間取りや人間の醜い感情から、禁忌を犯してしまうさまが恐ろしいです。
子供が殺される、奪われる、生まれる前に消されるなど、特に子供が関わるとより一層胸糞悪い感情になりました。
特に一番怖かったのは三橋少年の日記です。
最後急に事件の報道があり、これまでの日記の書き方から大きく変わってゾクッとしました。

罪のない人が死んでいくのはいたたまれない…
最後まで残った謎(ヤエコの義足は誰が隠した?)

本書の最後はヤエコの死に関わる緋倉美津子とのインタビューですが、歯切れの悪い終わり方をしていました。
内容はヤエコの義足を隠すのを辞めたはずなのに、義足が隠されていたこと、ヤエコが転落してしまったこと。
つまりヤエコは本当は誰に殺されたのかです。
私の意見ですが、恨みを抱くヤエコ娘(orヤエコ娘の従者である使用人)が義足を隠して間取りの罠を作動させたのではないでしょうか。
罠を張るような美津子の家を作らせたのはヤエコ娘で間違いありません。
美津子が夢かもと言ってましたが、順当に義足隠しを辞めたとして、他の誰かが義足を隠したと考えるのが無難です。
どうやってという部分は他の方も考察している通り、本書には出てこない隠し通路があるのかなと。

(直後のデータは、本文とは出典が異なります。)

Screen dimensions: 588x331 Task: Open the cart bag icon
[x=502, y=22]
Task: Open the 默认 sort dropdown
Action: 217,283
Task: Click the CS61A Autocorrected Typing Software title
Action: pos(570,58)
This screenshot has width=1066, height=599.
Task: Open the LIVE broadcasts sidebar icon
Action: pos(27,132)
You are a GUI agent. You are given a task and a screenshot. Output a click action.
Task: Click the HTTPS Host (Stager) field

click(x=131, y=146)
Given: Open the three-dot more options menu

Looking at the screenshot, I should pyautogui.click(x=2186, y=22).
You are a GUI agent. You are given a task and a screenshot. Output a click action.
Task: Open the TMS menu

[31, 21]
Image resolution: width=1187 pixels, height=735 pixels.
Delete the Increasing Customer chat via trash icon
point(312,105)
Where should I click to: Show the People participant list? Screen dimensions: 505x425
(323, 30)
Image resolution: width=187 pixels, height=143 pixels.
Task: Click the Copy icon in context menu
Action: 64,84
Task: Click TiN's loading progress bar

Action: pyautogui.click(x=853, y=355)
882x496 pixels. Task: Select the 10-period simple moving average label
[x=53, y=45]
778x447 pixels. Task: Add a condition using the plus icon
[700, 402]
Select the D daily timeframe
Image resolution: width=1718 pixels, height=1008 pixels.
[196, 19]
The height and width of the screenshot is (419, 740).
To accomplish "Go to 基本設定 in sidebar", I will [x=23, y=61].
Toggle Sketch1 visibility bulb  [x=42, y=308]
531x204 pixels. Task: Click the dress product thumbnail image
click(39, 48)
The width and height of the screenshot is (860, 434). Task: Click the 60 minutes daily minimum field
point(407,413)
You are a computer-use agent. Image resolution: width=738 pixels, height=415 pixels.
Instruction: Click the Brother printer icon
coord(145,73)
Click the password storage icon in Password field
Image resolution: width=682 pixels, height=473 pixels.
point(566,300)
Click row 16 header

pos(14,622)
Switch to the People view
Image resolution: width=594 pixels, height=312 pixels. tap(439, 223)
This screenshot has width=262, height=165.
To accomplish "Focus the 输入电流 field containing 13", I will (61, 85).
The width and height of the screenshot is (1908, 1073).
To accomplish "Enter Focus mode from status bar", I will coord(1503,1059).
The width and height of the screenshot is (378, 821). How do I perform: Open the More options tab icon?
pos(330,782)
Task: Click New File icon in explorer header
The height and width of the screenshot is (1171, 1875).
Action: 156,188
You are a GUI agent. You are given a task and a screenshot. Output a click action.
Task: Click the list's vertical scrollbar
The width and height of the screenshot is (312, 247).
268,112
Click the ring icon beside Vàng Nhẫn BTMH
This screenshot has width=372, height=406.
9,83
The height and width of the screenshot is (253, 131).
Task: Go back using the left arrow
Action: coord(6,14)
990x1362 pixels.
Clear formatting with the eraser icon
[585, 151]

(あったら面白いという願望も込めて)
隠し通路が美津子の本棚とヤエコの義足置き場を繋いでいる、とか。
他にもヤエコ転落直後のしおりの「すぐそこにある現実」や、しおりが寝る前に感じた視線、美津子が義足を取り出そうとしたときのガサッという音など、なぜか第3者の匂わせのように思えます。
これまでヤエコ娘の指示?で従者が毒を盛ることもあったので、直接は手を下さない卑劣なところを踏まえると従者が実行した説が有力な気がします。

ヤエコ娘がいっちゃん怖い!ヤエコの見せしめと知った時もゾク…
でも過去を考えると、いたたまれないなあ。
他にも美津子が「たくらみペッパーガール」の読者だったかもはっきりしないままでした。
ですがこれは単純に読んでない説。お泊り時に見せたりしないのも変だし嘘をついてるだけではと思いました。
最後のインタビューで悪い人じゃなさそうなんだけど、子供のころだしなあ。
またこれは自分では想像つかなかったことですが、時系列などから「変な家」との関係性もあるのではと考察している人もいました。
これはYoutubeか変な家3などで書かれたり?
いや、後味悪い状態で考察を残して終わるのが雨穴さんの特徴なので、このまま闇に葬られるかもしれません…
まとめ

今回は変な家2をご紹介しました。
前回の続きではないですが、ボリューム満点、変な間取りも満点、後味の悪さも満点でした。
そういえばこの本を読んで、大島てるの事故物件サイトも初めて見ました。
家の近くや実家近くなどを探してみて、聞いたことある話の事件が載ってたり、結構面白い…!
最近「変な家」の完全版がYoutubeで公開されて本の真相が明かされていたので、「変な家2」も続きが出ないかなーなんて思っています。
正直作中での考察は結構楽しい(著者も栗原もガイド役になってくれるから)のですが、終わった後の更なる考察は難しい!!!